▶ **RECORD LIST**:
= = =

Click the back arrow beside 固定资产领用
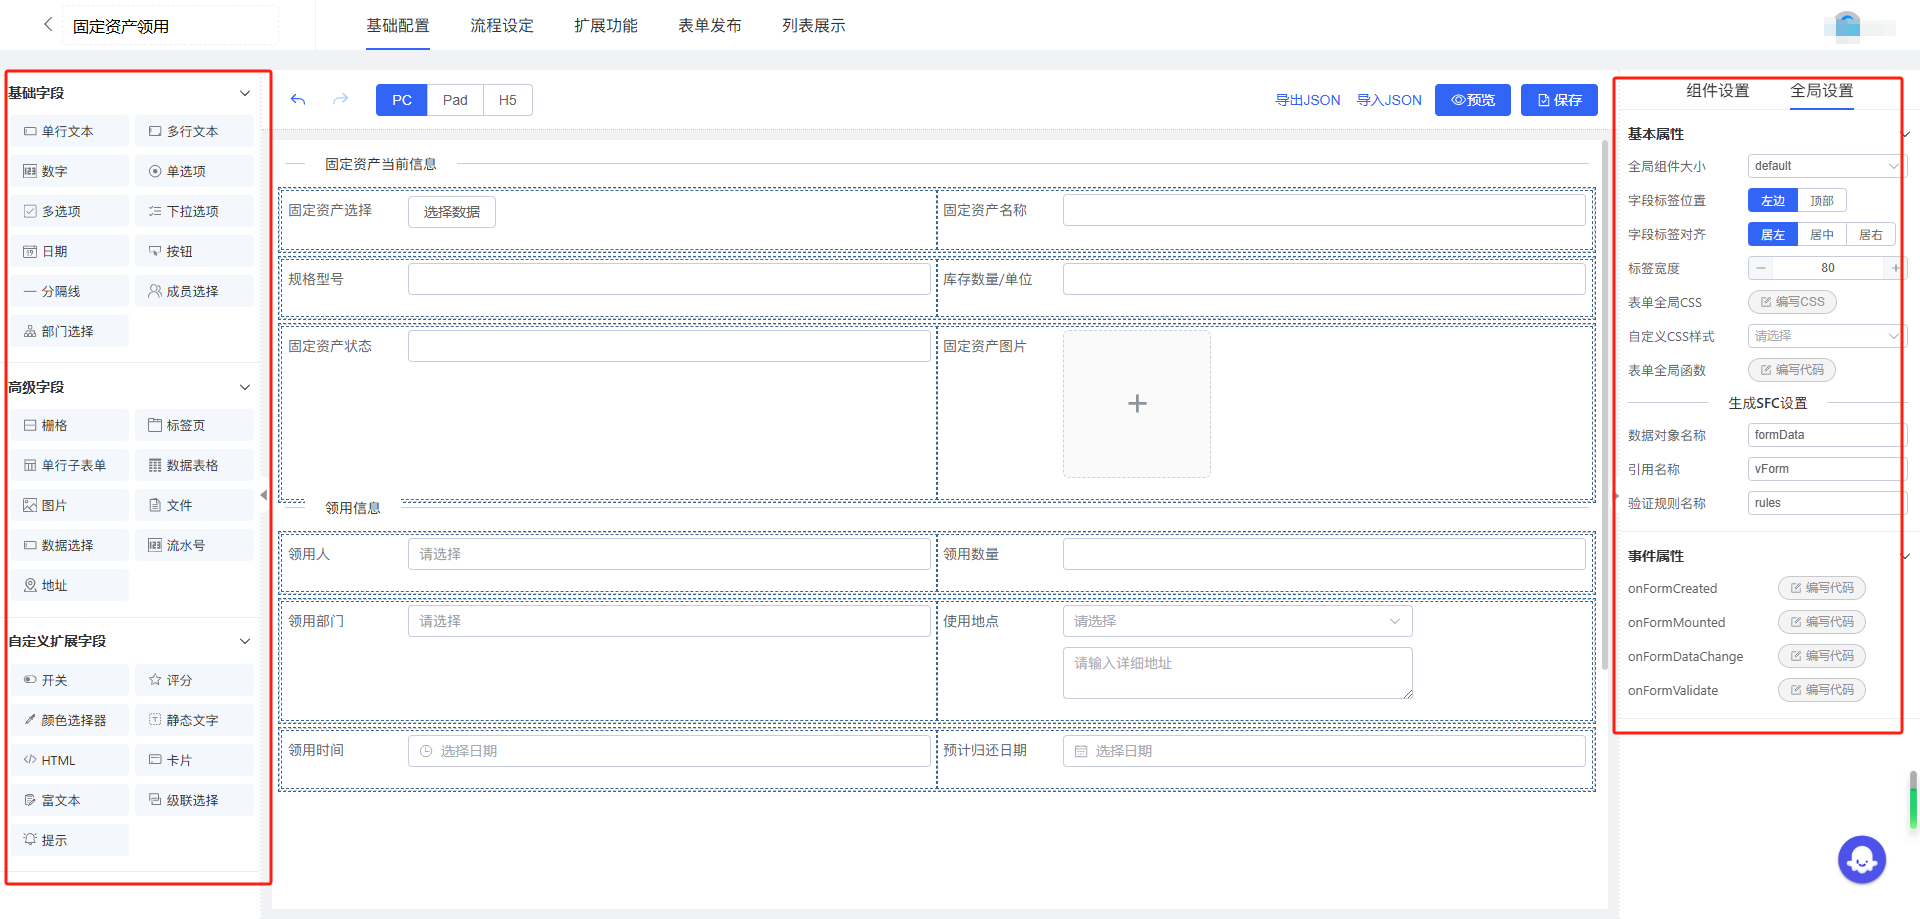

= = =

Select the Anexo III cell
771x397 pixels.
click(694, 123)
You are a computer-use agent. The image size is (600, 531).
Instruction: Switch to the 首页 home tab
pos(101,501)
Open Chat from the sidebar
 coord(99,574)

= = =

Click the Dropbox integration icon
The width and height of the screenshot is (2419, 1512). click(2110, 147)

= = =

▶ **STATED PROBLEM**: Give as a JSON list of strings, one per line with blank lines omitted, the lines starting at the one that contains "Select the Anexo III cell" and ending after the one that contains "coord(99,574)".

▶ **TASK RESULT**:
[
  "Select the Anexo III cell",
  "771x397 pixels.",
  "click(694, 123)",
  "You are a computer-use agent. The image size is (600, 531).",
  "Instruction: Switch to the 首页 home tab",
  "pos(101,501)",
  "Open Chat from the sidebar",
  " coord(99,574)"
]